La politique, l’informatique, la robotique,
Pouce ! J’ai besoin de faire une pause.Ce sont toujours les petits bonheurs de ma campagne du Loiret qui rechargent mes batteries lorsque le besoin s’en fait sentir.
J’ai eu le privilège au début de cet automne, de percevoir le brame d’un cerf de la forêt avoisinante. C’était pour lui la saison des amours. Son cri peut résonner du crépuscule à l’aube mais généralement il se situe aux environs de minuit et surtout par un beau clair de lune. Ce cri rauque, ce mugissement est très impressionnant dans le silence absolu de la nuit. Le cerf doit intimider les autres mâles de cette façon pour devenir le maître de harde et assurer la reproduction de son espèce. Cette période est très courte et se situe annuellement du 15 septembre au 15 octobre.

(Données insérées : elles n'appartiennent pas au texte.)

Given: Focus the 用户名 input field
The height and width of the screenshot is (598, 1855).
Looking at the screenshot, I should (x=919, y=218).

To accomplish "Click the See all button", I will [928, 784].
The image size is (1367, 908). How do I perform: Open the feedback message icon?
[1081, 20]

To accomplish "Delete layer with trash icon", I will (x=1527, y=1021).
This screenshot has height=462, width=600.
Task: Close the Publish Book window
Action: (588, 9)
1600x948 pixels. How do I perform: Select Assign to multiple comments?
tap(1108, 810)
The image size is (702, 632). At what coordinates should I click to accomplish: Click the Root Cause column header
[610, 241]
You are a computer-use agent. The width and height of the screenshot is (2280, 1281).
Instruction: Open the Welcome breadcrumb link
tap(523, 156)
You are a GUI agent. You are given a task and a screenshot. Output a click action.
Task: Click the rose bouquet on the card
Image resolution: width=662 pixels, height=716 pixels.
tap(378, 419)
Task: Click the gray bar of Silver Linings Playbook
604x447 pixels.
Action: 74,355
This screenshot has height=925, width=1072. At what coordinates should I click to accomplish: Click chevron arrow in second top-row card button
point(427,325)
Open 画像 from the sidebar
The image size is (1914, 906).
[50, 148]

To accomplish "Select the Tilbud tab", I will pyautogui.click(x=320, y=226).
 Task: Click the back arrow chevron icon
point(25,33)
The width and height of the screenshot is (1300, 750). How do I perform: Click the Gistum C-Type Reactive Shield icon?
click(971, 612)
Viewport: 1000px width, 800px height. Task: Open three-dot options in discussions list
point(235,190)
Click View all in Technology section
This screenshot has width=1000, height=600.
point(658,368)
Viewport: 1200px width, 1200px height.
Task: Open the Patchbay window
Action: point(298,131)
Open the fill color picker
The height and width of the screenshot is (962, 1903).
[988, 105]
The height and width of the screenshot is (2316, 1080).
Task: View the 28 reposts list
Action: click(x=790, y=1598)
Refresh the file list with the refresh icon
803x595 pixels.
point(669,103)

C’est ce cri du maître de harde qui met toute la forêt en éveil. Les biches et les autres cerfs en rut peuvent l’entendre à un kilomètre à la ronde. Parfois davantage.
Le troupeau de femelles en chaleur à l’écoute se réunit et malheur aux mâles qui s’aventurent sur le territoire du maître de harde. Celui-ci devient alors très agressif. La parade destinée à éloigner ses concurrents consiste à dresser la tête vers le ciel en poussant un cri retentissant et en martelant le sol du sabot.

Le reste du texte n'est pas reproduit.